Trattori a Bruxelles: roghi e lancio di bottiglie, abbattuta una statua

giovedì 1 febbraio 2024


Un clima infuocato. Quasi 1.300 trattori giungono a Bruxelles, nell’ambito delle proteste degli agricoltori che puntano il dito contro la Politica agricola comune (Pac) e il Green deal. Un appuntamento che arriva in concomitanza con il vertice Ue. Verso le sei di mattina i mezzi fanno la loro comparsa nelle strade della città. Suoni di clacson sono avvertiti nella zona di Etterbeek. Bloccata Place de Luxembourg (dove viene abbattuta una storica scultura), davanti alla sede del Parlamento europeo (verso il quale sono lanciate uova e bottiglie). Su un’altra statua del monumento è affisso il cartello People of Europe, say no to despotism (Popoli d’Europa, dite no al dispotismo).

La situazione è incandescente: vengono esplosi petardi e appiccati roghi. La polizia, in tenuta anti-sommossa, aziona gli idranti. André Pierre, rappresentante ed ex presidente della Federazione dei giovani agricoltori belgi (Fja), tra i manifestanti davanti alla sede dell’Eurocamera, nota: “Ci aspettiamo una risposta dalla Commissione ben prima delle elezioni europee. La questione della sovranità alimentare in Europa è molto più importante. Deve andare oltre la comprensione politica ed elettorale europea. È ora che le varie famiglie politiche europee si facciano carico del problema agricolo e della sovranità alimentare dell’Europa. Siamo qui perché vogliamo farci ascoltare dalla Commissione europea in relazione ai vari problemi che gli agricoltori stanno incontrando in termini di reddito e di vincoli ambientali che vengono imposti sempre di più”.

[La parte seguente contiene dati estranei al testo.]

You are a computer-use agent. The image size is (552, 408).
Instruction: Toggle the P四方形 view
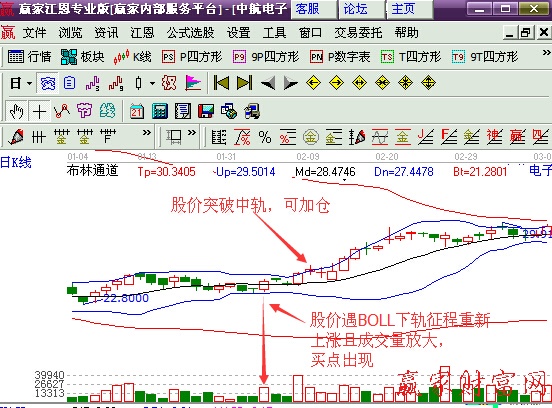click(x=192, y=57)
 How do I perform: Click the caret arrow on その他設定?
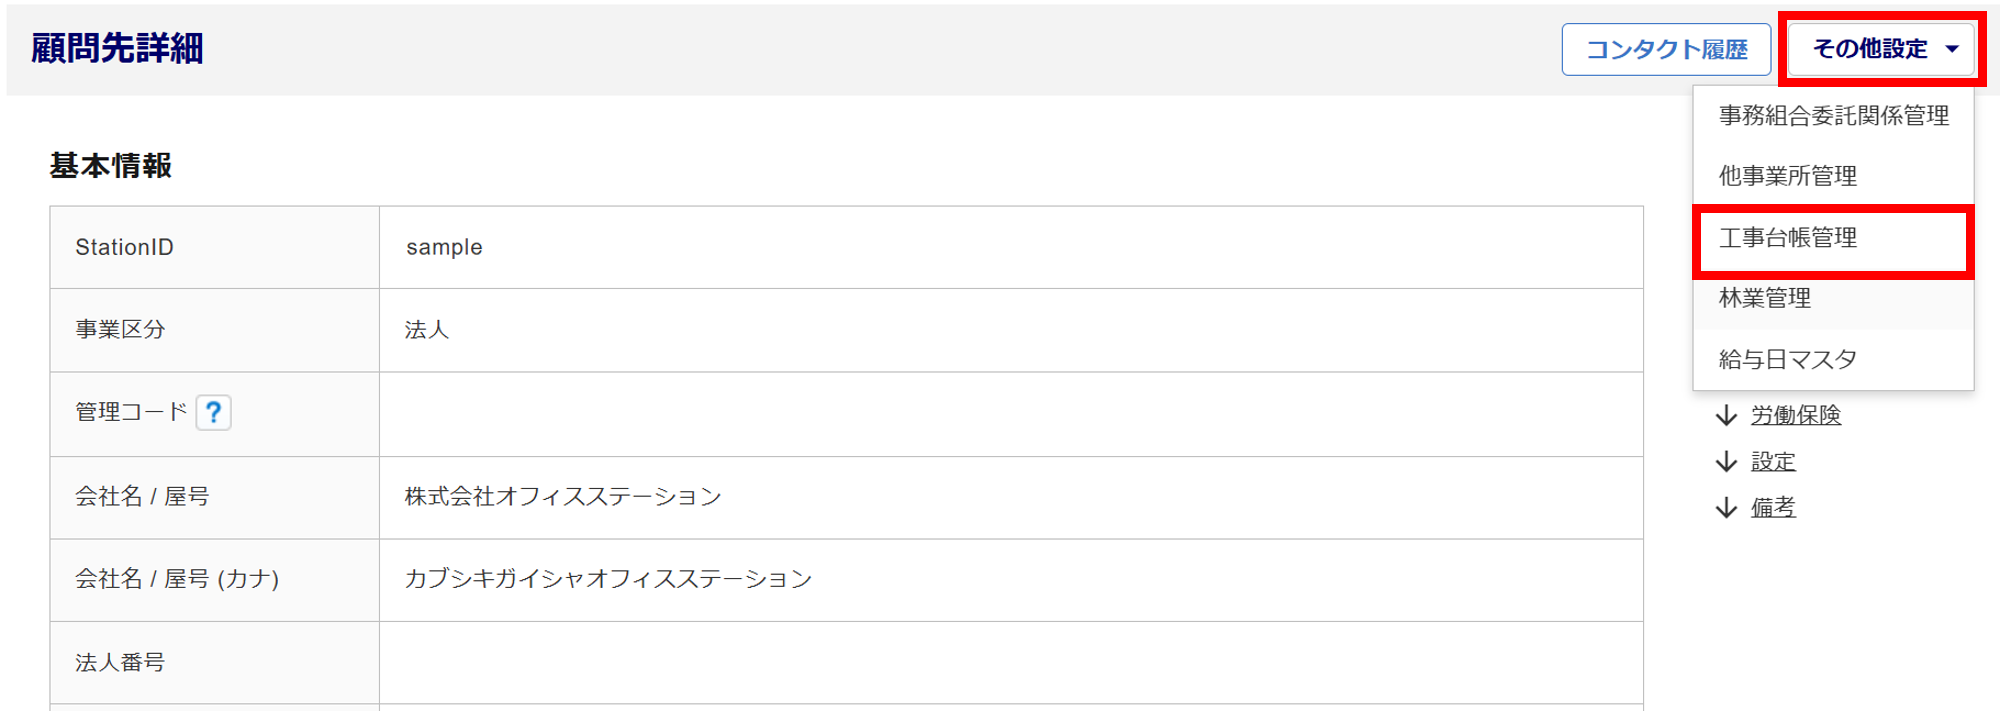point(1952,49)
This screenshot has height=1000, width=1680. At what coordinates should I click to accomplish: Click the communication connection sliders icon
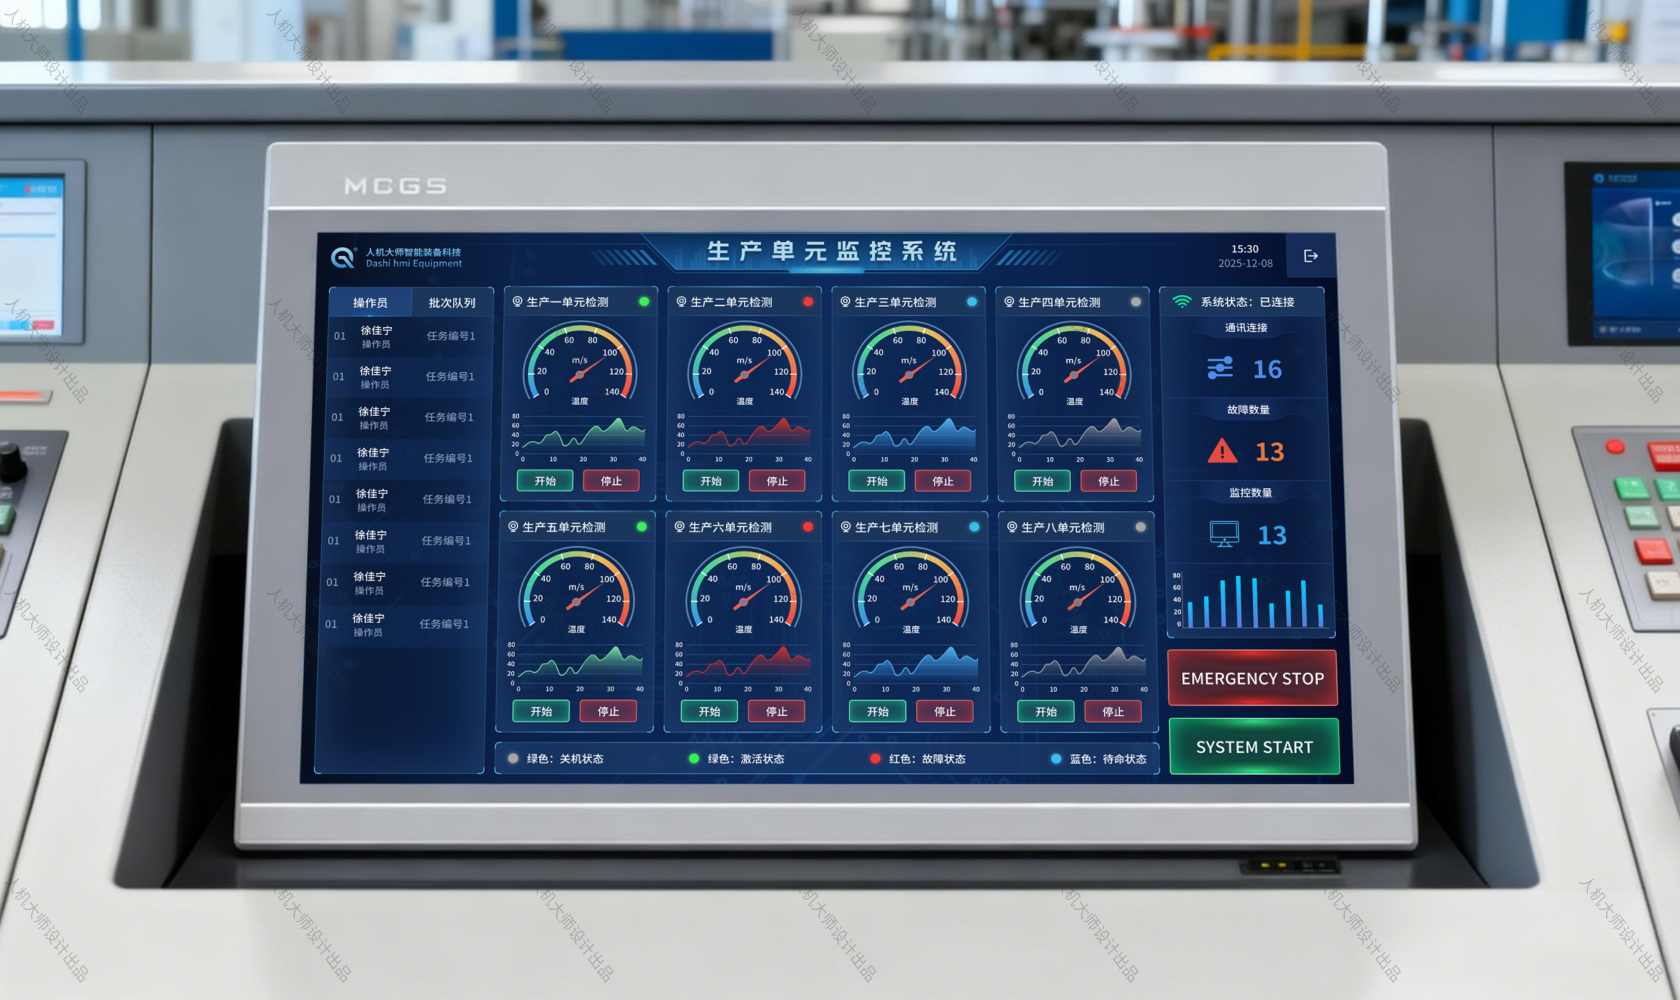coord(1220,368)
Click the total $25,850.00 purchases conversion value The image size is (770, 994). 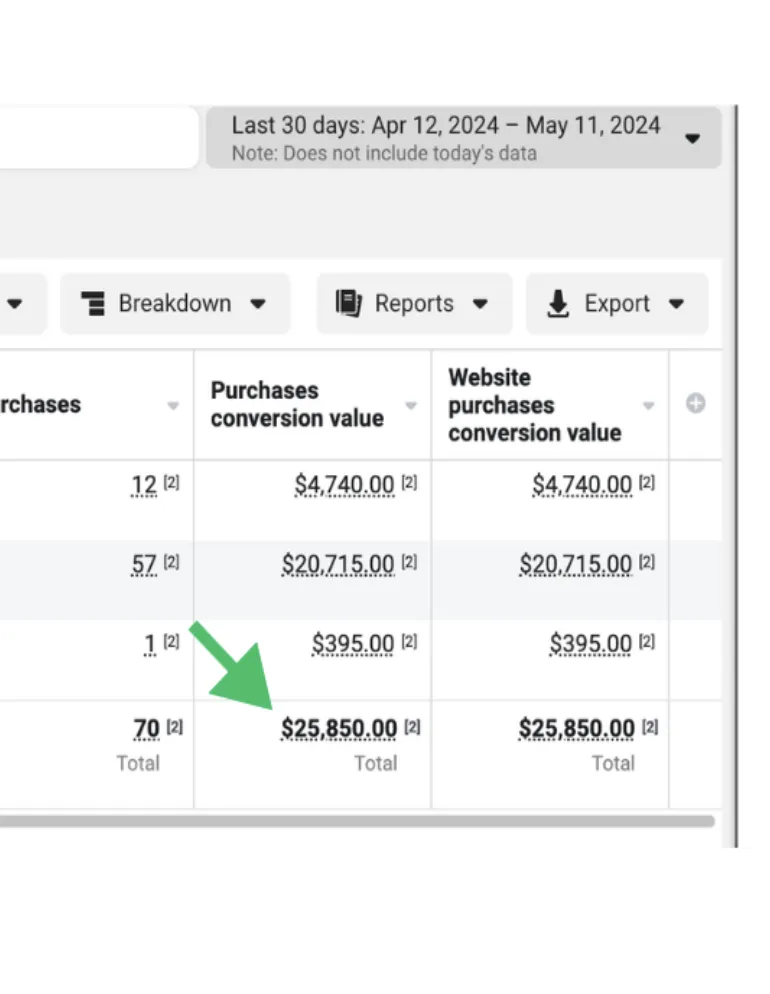pyautogui.click(x=338, y=729)
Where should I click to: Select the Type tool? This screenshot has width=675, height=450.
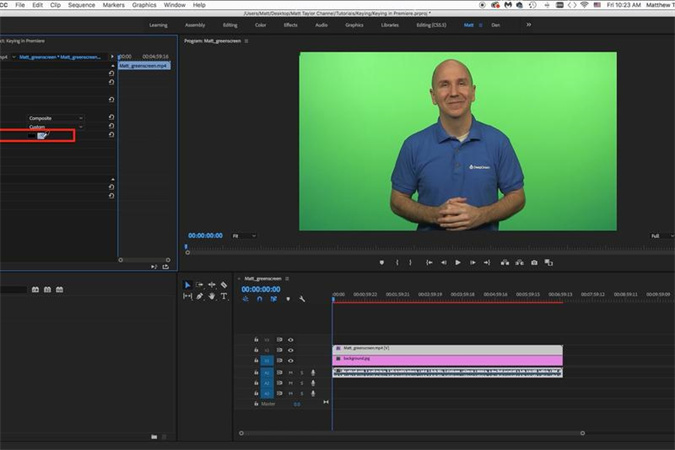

“La violenza non è mai giustificata, per nessuna ragione. Le manifestazioni democratiche e pacifiche della grandissima parte degli agricoltori vanno rispettate. Quando c’è violenza invece è un problema”. Così il ministro dell’Agricoltura, Francesco Lollobrigida. “Agli ex agricoltori che sono fuori, voglio dire: vi vediamo e vi sentiamo. Vogliamo che la vostra voce sia ascoltata alle elezioni europee di giugno”: questo il commento di Roberta Metsola, al suo arrivo al Consiglio europeo. Il premier belga, Alexander De Croo, rivela: “C’è una grande protesta degli agricoltori a Bruxelles, è necessario discutere questo argomento perché le preoccupazioni sono perfettamente legittime. La transizione climatica è una priorità fondamentale per le nostre società. Dobbiamo assicurarci che i nostri agricoltori possano essere partner in questi incredibili sforzi negli ultimi anni, nel corso degli anni si sono davvero adattati ai nuovi standard che abbiamo. Abbiamo una lunga strada da percorrere e dobbiamo assicurarci che possano essere partner in questo e che alla fine possano prendere parte alla discussione”.

L’eurodeputato di Fratelli d’Italia, co-presidente del gruppo Ecr al Parlamento europeo, Nicola Procaccini, sui propri canali social dichiara: “Era inevitabile che accadesse. Davanti al Parlamento europeo si sono radunati agricoltori e allevatori da tutta Europa. Noi eravamo, siamo, e saremo con loro. Dentro e fuori dal Parlamento. Vengo da un territorio di coltivazioni, di caccia e di pesca. E so che non saranno gli ambientalisti da salotto a distruggere la passione e il lavoro di generazioni di italiani ed europei, che vivono e lavorano nella natura. Finché c’è gente che lotta per loro e per noi, c’è ancora speranza”.

Secondo le prime informazioni, le autorità belghe avrebbero disposto dei fermi amministrativi. Lo rivela il sindaco della capitale belga, Philippe Close, ai microfoni di Rtl. Gli agricoltori giunti in città, per il primo cittadino, “sono più del previsto: avevamo stimato 800 trattori, mentre sono 1300 con oltre duemila persone. Siamo riusciti a concentrare i trattori nel distretto Ue e allo stesso tempo si è potuto tenere il vertice”. La priorità, insiste, è “il dialogo”. E che, allo stesso tempo, “la polizia è pronta se la situazione dovesse degenerare”.